Counting from the line that holds "Sản phẩm & dịch vụ (90, 50)", return each line exactly, through and including the last line of the entries.

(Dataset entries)
Start of Block

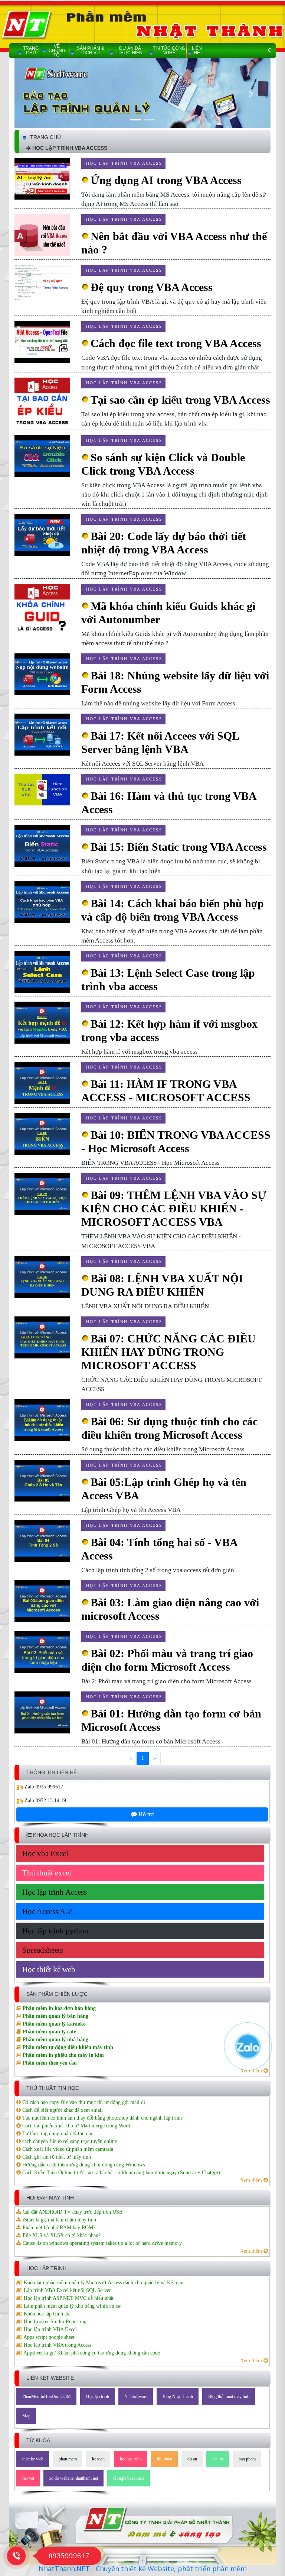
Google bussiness (128, 2478)
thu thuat (164, 2459)
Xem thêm (251, 2180)
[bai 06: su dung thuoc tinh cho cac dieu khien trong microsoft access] (42, 1420)
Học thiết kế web (48, 1969)
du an (192, 2459)
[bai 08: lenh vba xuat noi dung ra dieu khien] (42, 1276)
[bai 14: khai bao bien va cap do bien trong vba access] (42, 901)
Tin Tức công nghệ (169, 50)
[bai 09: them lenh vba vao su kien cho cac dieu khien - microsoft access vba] (42, 1193)
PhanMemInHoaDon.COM (46, 2396)
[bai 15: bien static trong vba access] (42, 845)
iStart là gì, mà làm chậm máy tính (58, 2220)
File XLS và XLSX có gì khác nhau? (61, 2235)
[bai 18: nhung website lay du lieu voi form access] (42, 673)
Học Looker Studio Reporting (54, 2321)
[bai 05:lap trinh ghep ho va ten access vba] (42, 1480)
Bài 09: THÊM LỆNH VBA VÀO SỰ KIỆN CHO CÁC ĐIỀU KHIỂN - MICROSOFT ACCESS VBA (173, 1208)
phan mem (68, 2459)
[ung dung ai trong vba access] (42, 178)
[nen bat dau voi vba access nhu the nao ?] (42, 234)
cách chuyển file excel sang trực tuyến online (69, 2141)
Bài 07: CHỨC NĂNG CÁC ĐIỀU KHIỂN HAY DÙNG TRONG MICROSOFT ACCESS (168, 1351)
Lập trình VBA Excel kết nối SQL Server (66, 2290)
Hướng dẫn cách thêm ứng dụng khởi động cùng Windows (83, 2165)
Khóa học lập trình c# (45, 2314)
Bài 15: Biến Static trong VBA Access (179, 847)
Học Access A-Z (47, 1911)
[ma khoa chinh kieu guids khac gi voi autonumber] (42, 609)
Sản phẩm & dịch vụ (90, 50)
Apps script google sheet (48, 2337)
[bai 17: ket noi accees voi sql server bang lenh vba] (42, 734)
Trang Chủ (31, 50)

End of Block

-- SOLUTION TO THE EXERCISE --
Sản phẩm & dịch vụ (90, 50)
Apps script google sheet (48, 2337)
[bai 17: ket noi accees voi sql server bang lenh vba] (42, 734)
Trang Chủ (31, 50)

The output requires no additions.